4. Have your characters make mistakes

Sometimes you win because you performed well, and sometimes you win because the other person made a silly mistake. The latter can feel anticlimactic when it happens to you, but it’s yet another tool to consider when trying to write a thrilling argument.

In the ‘Wife of Bath’s Prologue’ from The Canterbury Tales, the titular character explains how she gained power over her husband after he struck her during an argument. Thinking he had killed her, he was overcome with guilt and swore never to lay a hand on her again.

And when I saw he would never cease
Reading on this cursed book all night,
All suddenly have I plucked three leaves
Out of his book, right as he read, and also
I with my fist so hit him on the cheek
That in our fire he fell down backwards.
And he leaped up as does a furious lion,
And with his fist he hit me on the head
That on the floor I lay as if I were dead.
And when he saw how still I lay,
He was frightened and would have fled on his way,
Until at the last out of my swoon I awoke.
‘O! hast thou slain me, false thief?’ I said,
‘And for my land thus hast thou murdered me?
Before I am dead, yet will I kiss thee.’
And near he came, and kneeled gently down,
And said, ‘Dear sister Alisoun,
So help me God, I shall never (again) smite thee!
What I have done, it is thyself to blame (you drove me to it).
Forgive it me, and that I beseech thee!’

– ‘The Wife of Bath’s Prologue and Tale: An Interlinear Translation

Chaucer may be propagating a messed-up message when he puts this story into the mouth of a female character, but he also demonstrates how a character can lose the argument by inflicting more damage than they intended.

Causing more offense or damage than intended is a universal feeling, as is the shame and regret that washes over you when you do it.
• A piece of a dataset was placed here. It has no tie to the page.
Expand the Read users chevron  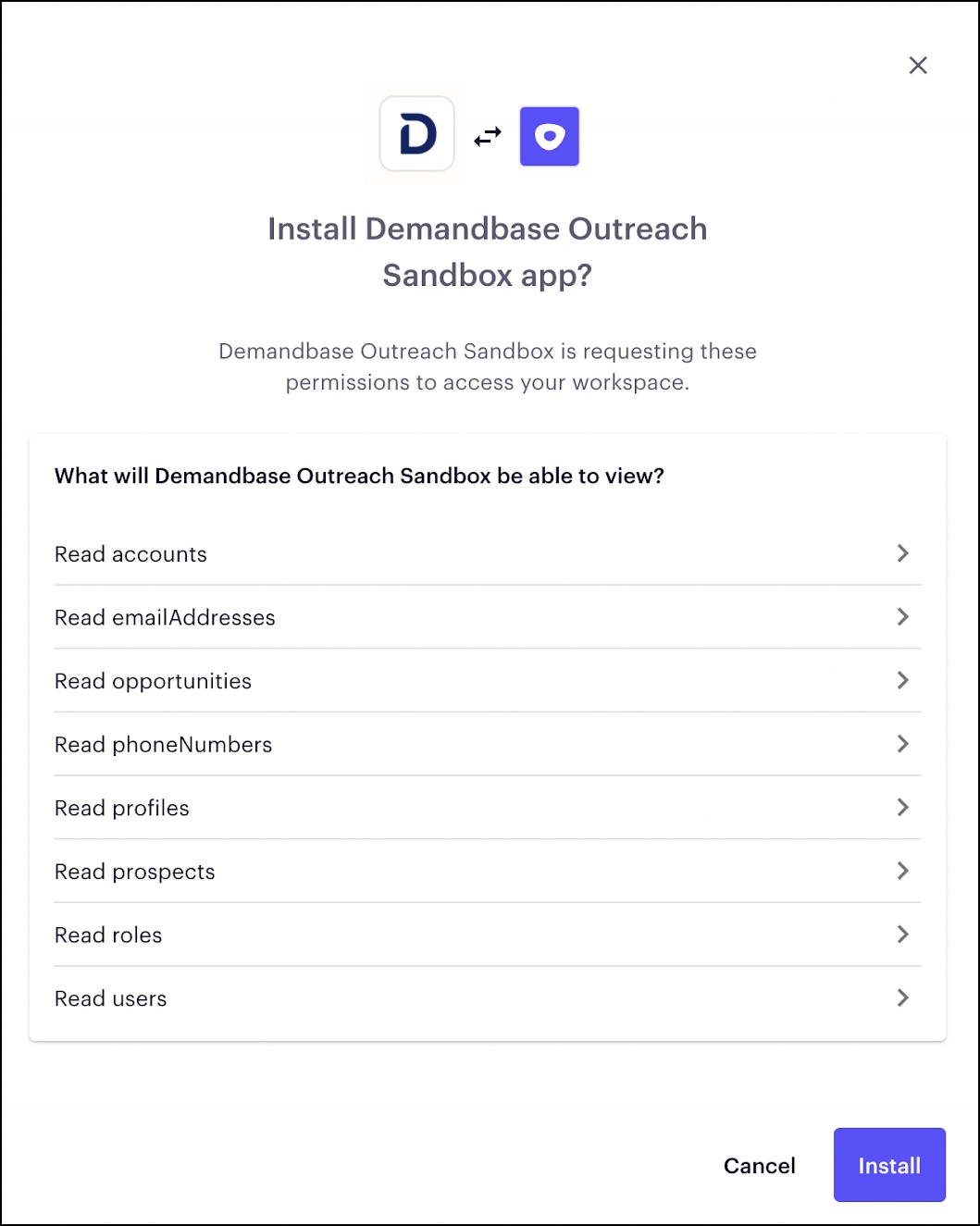(903, 998)

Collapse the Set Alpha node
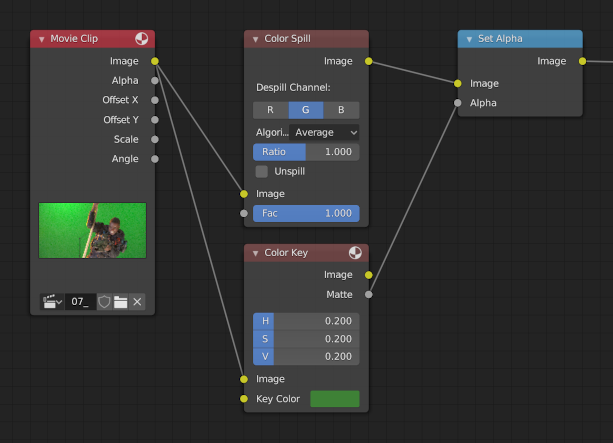(x=468, y=39)
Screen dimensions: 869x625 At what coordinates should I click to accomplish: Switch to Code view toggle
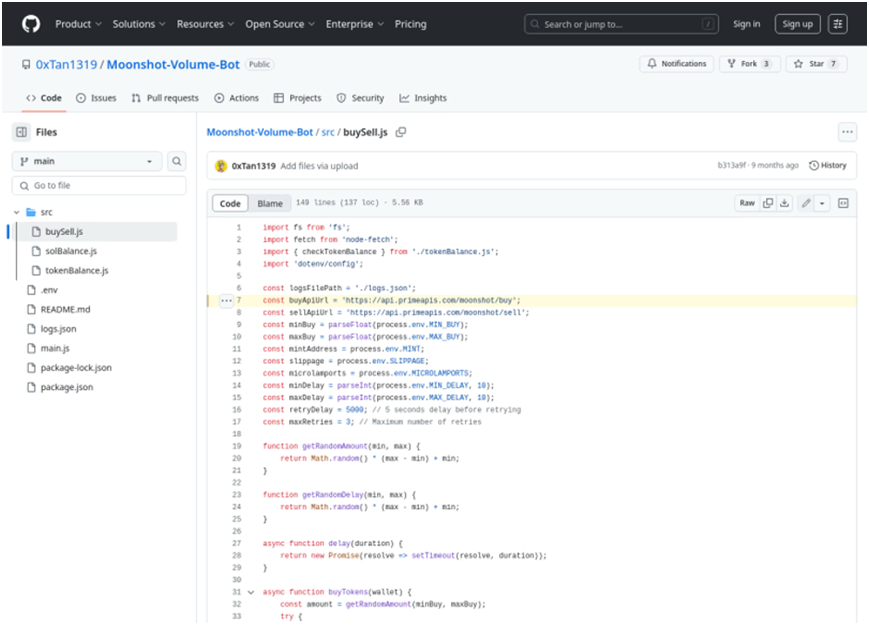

Have a character experience this and your reader will empathize, even if they don’t sympathize. It’s also a great way to end an argument with a bang while still awarding the ‘victory’ to the other party, and of guiding the reader from an intense moment to one that’s calmer.

End your argument with a mistake: a secret, a slur, a punch.Click To Tweet

If you have two characters screaming at each other, how do you get back to the status quo? Cut to the future, let the argument fizzle, slowly de-escalate into agreement, or have one of them go too far and then try to make it better? They can all work, and they’re all another string to your bow. In fact, having someone go ‘too far’ is also a great way to steer your reader’s understanding of the argument itself.

5. Swear for weakness, PEE for strength

When a character ‘goes too far’, they lose control, and losing control usually means they’ve lost the argument. Readers are primed to think that the calmer person in an argument is the most reasonable and logical, even if it’s about a subject where emotion is entirely appropriate.

Because of this, it’s easy to have your reader side with one character over another not by adjusting what’s being said, but the way in which your character says it.

In terms of writing a character your reader will dismiss, I’ve already said that having them get emotional is the key. To be even more specific, consider having them swear, or at least resort to insults.

In M.T. Anderson’s short story ‘Watch and Wake’, a dead man is revived in order to identify his murderer. He names his wife, who sets about trying to refute his claims.

“You killed me,” he said. “You and Charlie. It was the vinegar, wasn’t it?”

“He’s lying,” she said. “It’s not really him.”

“It’s me,” he said.

“It’s not him.” She scolded the necromancer. “You were paid to get someone to say this. This is someone else.”

The dead man said, “You watched while I fell down.”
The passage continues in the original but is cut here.